Brown 2010.

Methods	RCT.
Participants	184 men and women who had been driving while impaired (DWI) with drinking problems, who were recidivists, and who were not currently engaged in DWI interventions. Canada.
Interventions	Brief MI (n= 92) vs. information‐advice (n= 92).
Outcomes	Physiological primary: Biomarkers of alcohol abuse (GGT, AST, ALT, MCV) by blood assay. Non‐physiological primary: Alcohol abuse‐related behaviours (percent risky drinking days) using the MMPI‐Mac Scale. Secondary: Subsequent substance abuse treatment service utilization (data not reported). Readiness to change.
Notes
Risk of bias
Bias	Authors' judgement	Support for judgement
Random sequence generation (selection bias)	Low risk	Computerized urn randomisation.
Allocation concealment (selection bias)	Unclear risk	Not described.
Blinding (performance bias and detection bias) Patients and providers	Low risk	"Participants, interviewers who administered the baseline and follow‐up assessments, the statistician who conducted the initial analyses to test the main hypotheses, and investigators were blind to participant assignment."
Blinding (performance bias and detection bias) Assessors	Low risk	"Participants, interviewers who administered the baseline and follow‐up assessments, the statistician who conducted the initial analyses to test the main hypotheses, and investigators were blind to participant assignment."

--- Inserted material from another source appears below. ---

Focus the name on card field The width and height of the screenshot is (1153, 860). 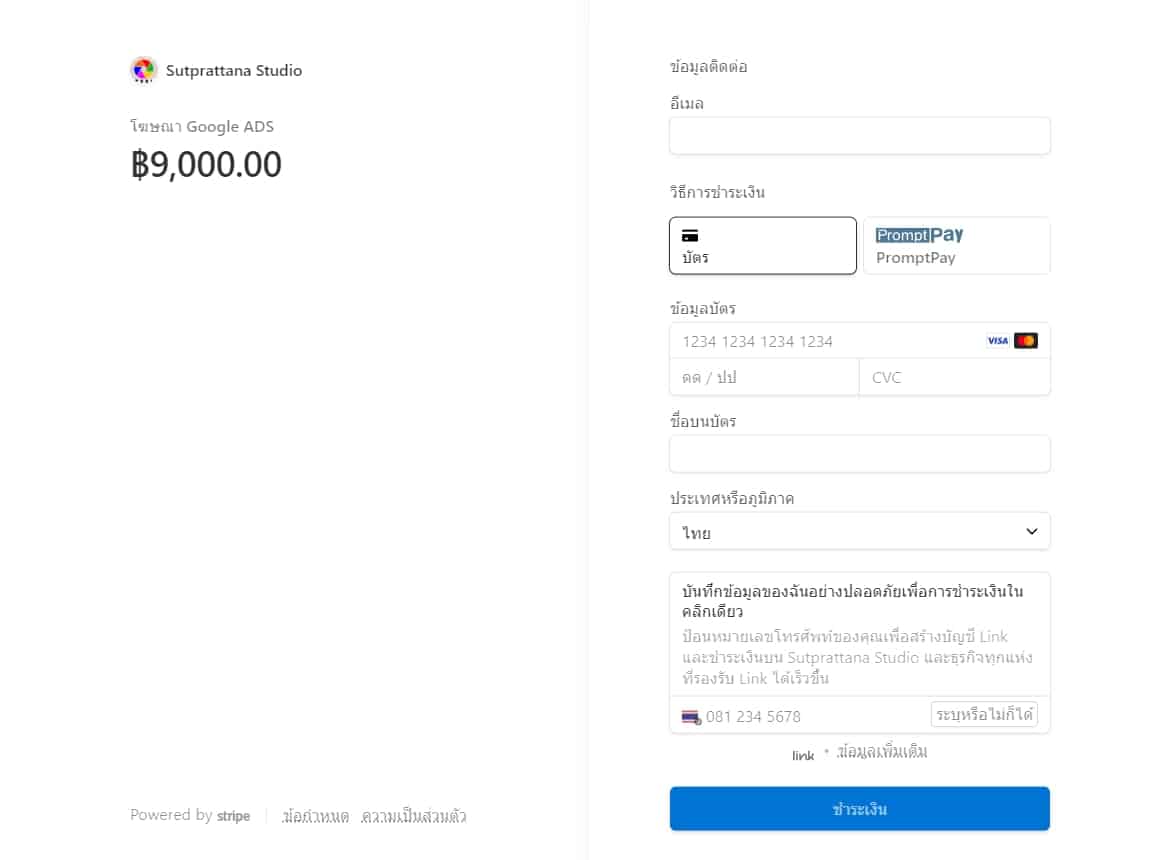(x=860, y=454)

Incomplete outcome data (attrition bias) All outcomes	Low risk	7% were lost after randomisation and intervention. They were excluded from further analyses (not intention to treat). No reasons for attrition. A further 6% were lost and data were estimated.
Selective reporting (reporting bias)	Low risk	The published report included all expected outcomes based on the stated hypotheses.
Other bias	Low risk	Threat of invalidity in self‐report was addressed by corroboration from bio markers and measurement of social desirability in response styles. There were no differences between groups at baseline.